ASSIGNMENT >> Return each line of the data that follows exactly as it reads.
[[ PROVIDED ENTRIES open ]]
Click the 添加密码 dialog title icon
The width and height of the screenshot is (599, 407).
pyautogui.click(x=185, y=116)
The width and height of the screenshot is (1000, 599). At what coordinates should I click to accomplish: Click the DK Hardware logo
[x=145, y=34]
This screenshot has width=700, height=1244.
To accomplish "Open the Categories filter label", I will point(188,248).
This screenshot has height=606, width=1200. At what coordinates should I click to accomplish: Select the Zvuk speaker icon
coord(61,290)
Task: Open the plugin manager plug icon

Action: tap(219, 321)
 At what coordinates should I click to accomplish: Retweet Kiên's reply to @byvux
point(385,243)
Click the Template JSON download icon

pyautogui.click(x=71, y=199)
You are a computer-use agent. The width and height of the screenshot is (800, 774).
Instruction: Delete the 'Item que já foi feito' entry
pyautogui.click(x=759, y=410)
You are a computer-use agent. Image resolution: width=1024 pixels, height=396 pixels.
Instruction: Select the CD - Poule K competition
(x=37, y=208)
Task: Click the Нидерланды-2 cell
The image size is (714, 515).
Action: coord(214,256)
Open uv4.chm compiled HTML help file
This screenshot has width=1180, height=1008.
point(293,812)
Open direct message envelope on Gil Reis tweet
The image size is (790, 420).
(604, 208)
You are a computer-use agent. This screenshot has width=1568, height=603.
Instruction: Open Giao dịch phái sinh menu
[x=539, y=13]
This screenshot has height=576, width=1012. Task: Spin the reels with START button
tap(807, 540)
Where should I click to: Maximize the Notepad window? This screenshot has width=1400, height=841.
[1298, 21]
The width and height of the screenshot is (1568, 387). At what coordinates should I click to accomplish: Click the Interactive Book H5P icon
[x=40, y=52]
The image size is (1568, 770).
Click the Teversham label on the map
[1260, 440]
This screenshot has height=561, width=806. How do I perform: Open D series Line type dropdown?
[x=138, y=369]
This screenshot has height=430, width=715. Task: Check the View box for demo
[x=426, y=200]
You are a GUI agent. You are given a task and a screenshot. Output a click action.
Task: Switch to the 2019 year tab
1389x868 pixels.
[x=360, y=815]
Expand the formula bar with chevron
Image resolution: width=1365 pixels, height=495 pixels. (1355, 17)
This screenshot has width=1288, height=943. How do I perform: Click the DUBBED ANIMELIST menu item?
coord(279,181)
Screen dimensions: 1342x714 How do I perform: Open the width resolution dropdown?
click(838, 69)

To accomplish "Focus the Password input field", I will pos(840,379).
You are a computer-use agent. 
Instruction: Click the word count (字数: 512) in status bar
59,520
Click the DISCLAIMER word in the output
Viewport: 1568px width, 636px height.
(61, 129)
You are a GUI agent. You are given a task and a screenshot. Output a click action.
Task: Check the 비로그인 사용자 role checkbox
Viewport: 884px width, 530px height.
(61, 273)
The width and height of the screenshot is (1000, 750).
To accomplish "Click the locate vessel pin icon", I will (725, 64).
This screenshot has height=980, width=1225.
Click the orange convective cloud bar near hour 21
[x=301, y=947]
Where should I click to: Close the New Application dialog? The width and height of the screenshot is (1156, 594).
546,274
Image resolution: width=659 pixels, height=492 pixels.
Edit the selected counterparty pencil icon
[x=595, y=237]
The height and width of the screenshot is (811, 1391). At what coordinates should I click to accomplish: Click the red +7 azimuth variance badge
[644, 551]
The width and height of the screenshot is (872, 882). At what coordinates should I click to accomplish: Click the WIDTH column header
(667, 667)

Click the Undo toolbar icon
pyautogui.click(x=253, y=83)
[[ PROVIDED ENTRIES closed ]]
ANSWER BOX >>
Click the 添加密码 dialog title icon
The width and height of the screenshot is (599, 407).
pyautogui.click(x=185, y=116)
The width and height of the screenshot is (1000, 599). At what coordinates should I click to accomplish: Click the DK Hardware logo
[x=145, y=34]
This screenshot has width=700, height=1244.
To accomplish "Open the Categories filter label", I will point(188,248).
This screenshot has height=606, width=1200. At what coordinates should I click to accomplish: Select the Zvuk speaker icon
coord(61,290)
Task: Open the plugin manager plug icon

Action: tap(219, 321)
 At what coordinates should I click to accomplish: Retweet Kiên's reply to @byvux
point(385,243)
Click the Template JSON download icon

pyautogui.click(x=71, y=199)
You are a computer-use agent. The width and height of the screenshot is (800, 774).
Instruction: Delete the 'Item que já foi feito' entry
pyautogui.click(x=759, y=410)
You are a computer-use agent. Image resolution: width=1024 pixels, height=396 pixels.
Instruction: Select the CD - Poule K competition
(x=37, y=208)
Task: Click the Нидерланды-2 cell
The image size is (714, 515).
Action: coord(214,256)
Open uv4.chm compiled HTML help file
This screenshot has width=1180, height=1008.
point(293,812)
Open direct message envelope on Gil Reis tweet
The image size is (790, 420).
(604, 208)
You are a computer-use agent. This screenshot has width=1568, height=603.
Instruction: Open Giao dịch phái sinh menu
[x=539, y=13]
This screenshot has height=576, width=1012. Task: Spin the reels with START button
tap(807, 540)
Where should I click to: Maximize the Notepad window? This screenshot has width=1400, height=841.
[1298, 21]
The width and height of the screenshot is (1568, 387). At what coordinates should I click to accomplish: Click the Interactive Book H5P icon
[x=40, y=52]
The image size is (1568, 770).
Click the Teversham label on the map
[1260, 440]
This screenshot has height=561, width=806. How do I perform: Open D series Line type dropdown?
[x=138, y=369]
This screenshot has height=430, width=715. Task: Check the View box for demo
[x=426, y=200]
You are a GUI agent. You are given a task and a screenshot. Output a click action.
Task: Switch to the 2019 year tab
1389x868 pixels.
[x=360, y=815]
Expand the formula bar with chevron
Image resolution: width=1365 pixels, height=495 pixels. (1355, 17)
This screenshot has width=1288, height=943. How do I perform: Click the DUBBED ANIMELIST menu item?
coord(279,181)
Screen dimensions: 1342x714 How do I perform: Open the width resolution dropdown?
click(838, 69)

To accomplish "Focus the Password input field", I will pos(840,379).
You are a computer-use agent. 
Instruction: Click the word count (字数: 512) in status bar
59,520
Click the DISCLAIMER word in the output
Viewport: 1568px width, 636px height.
(61, 129)
You are a GUI agent. You are given a task and a screenshot. Output a click action.
Task: Check the 비로그인 사용자 role checkbox
Viewport: 884px width, 530px height.
(61, 273)
The width and height of the screenshot is (1000, 750).
To accomplish "Click the locate vessel pin icon", I will (725, 64).
This screenshot has height=980, width=1225.
Click the orange convective cloud bar near hour 21
[x=301, y=947]
Where should I click to: Close the New Application dialog? The width and height of the screenshot is (1156, 594).
546,274
Image resolution: width=659 pixels, height=492 pixels.
Edit the selected counterparty pencil icon
[x=595, y=237]
The height and width of the screenshot is (811, 1391). At what coordinates should I click to accomplish: Click the red +7 azimuth variance badge
[644, 551]
The width and height of the screenshot is (872, 882). At what coordinates should I click to accomplish: Click the WIDTH column header
(667, 667)

Click the Undo toolbar icon
pyautogui.click(x=253, y=83)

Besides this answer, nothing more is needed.